**Brief:** Somewhere in the records below is a line containing "Instruction: Click the". Copy that line and everything after it through the end, unchanged.

**Supplied records:**
════════════════════
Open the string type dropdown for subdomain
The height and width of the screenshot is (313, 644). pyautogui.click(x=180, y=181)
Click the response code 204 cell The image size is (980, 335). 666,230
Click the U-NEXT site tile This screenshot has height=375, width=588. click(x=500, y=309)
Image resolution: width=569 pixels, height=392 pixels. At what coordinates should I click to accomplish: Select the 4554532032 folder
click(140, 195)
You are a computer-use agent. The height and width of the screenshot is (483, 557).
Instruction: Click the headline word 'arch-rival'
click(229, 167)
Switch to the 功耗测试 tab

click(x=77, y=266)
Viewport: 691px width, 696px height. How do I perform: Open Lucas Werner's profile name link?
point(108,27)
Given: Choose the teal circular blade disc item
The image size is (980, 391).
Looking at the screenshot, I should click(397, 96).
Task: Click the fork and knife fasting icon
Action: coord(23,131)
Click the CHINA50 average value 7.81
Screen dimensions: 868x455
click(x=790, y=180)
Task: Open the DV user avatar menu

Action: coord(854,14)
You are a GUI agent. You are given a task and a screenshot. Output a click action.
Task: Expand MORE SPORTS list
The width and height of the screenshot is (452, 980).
════════════════════
**Answer to this exercise:**
Instruction: Click the headline word 'arch-rival'
click(229, 167)
Switch to the 功耗测试 tab

click(x=77, y=266)
Viewport: 691px width, 696px height. How do I perform: Open Lucas Werner's profile name link?
point(108,27)
Given: Choose the teal circular blade disc item
The image size is (980, 391).
Looking at the screenshot, I should click(397, 96).
Task: Click the fork and knife fasting icon
Action: coord(23,131)
Click the CHINA50 average value 7.81
Screen dimensions: 868x455
click(x=790, y=180)
Task: Open the DV user avatar menu

Action: coord(854,14)
You are a GUI agent. You are given a task and a screenshot. Output a click action.
Task: Expand MORE SPORTS list
The width and height of the screenshot is (452, 980).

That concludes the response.